We used to drive past that rocket whenever we would travel to visit family down in New Orleans.
It looks big in person... looked even bigger as a kid... truly an impressive sight.
Even if a man chops off your hand with a sword, you still have two nice, sharp bones to stick in his eyes.
Hell, I could build my own themepark on the moon! With hookers, and blackjack! Forget the blackjack.
EGG, the Electronic Gamers Guild
According to this post, only about $40 million would need to be raised to service the Hubble Space Telescope, one of the best and most productive scientific instruments ever made. The Saturn 5 out at Huntsville is just a big hunk of metal laying on the ground, completely nonfunctional, and sure, maybe it gets even more pockmarked as the years go by, but it's not like it's going to suddenly vanish or anything. And anyway, unless something has happened, there's another one on display at Kennedy Space Center (I saw that one in the early 80's). I'd say put the $5 million toward servicing the Hubble and actually accomplish some useful exploration, rather than just polishing up a relic of glory days gone by.
If Stephen Baxter could use the Saturn V for a one way trip to Titan, I see no reason why we can't use it for Mars instead! Baxter has even done the research :-)

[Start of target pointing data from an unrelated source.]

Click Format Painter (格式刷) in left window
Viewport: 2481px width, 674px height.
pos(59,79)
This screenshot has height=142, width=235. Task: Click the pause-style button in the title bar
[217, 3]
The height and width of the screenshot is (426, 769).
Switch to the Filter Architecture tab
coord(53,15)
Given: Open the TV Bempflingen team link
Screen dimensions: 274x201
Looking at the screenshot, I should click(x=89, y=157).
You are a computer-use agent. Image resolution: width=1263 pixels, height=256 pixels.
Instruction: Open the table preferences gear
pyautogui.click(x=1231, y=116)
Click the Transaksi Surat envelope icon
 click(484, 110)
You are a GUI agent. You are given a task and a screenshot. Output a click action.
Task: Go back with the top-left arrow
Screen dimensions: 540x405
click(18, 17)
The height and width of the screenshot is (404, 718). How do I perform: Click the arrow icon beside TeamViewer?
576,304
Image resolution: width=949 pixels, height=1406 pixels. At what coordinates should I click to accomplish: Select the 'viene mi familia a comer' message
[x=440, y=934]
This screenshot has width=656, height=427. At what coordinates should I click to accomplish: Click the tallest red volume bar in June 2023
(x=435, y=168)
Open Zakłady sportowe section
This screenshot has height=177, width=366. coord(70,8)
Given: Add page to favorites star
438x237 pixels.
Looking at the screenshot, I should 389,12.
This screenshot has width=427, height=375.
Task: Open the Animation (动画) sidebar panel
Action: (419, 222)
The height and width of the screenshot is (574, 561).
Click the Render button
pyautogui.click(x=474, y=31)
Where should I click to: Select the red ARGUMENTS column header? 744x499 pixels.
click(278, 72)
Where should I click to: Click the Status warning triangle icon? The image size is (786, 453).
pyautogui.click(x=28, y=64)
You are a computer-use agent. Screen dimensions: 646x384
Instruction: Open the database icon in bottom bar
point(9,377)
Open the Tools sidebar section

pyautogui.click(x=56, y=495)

And just for the record, yes the book does drag, but it also has a great story of a dilapidated American space program doing something heroic which I found a tale worth reading.
Oh wait, that doesn't make sense at all.
Too bad I don't have an extra $1.5M lying around somewhere. Maybe I could talk to Capital One about raising my credit limit? ;)
Anyway, it was truly a remarkable construction. Everything about the Saturn V was huge. From the buildings involved in construction to the enormous crawler built to haul the damn thing. We're talking an absolutely massive scale... In fact, according to the history channel's show Modern Marvels, the only human-produced sound louder than a Saturn V at lift-off is the detonation of an atomic bomb.
It is a historical irony that space exploration takes second place to mass destruction in decibel output, though. Perhaps that says something about human nature?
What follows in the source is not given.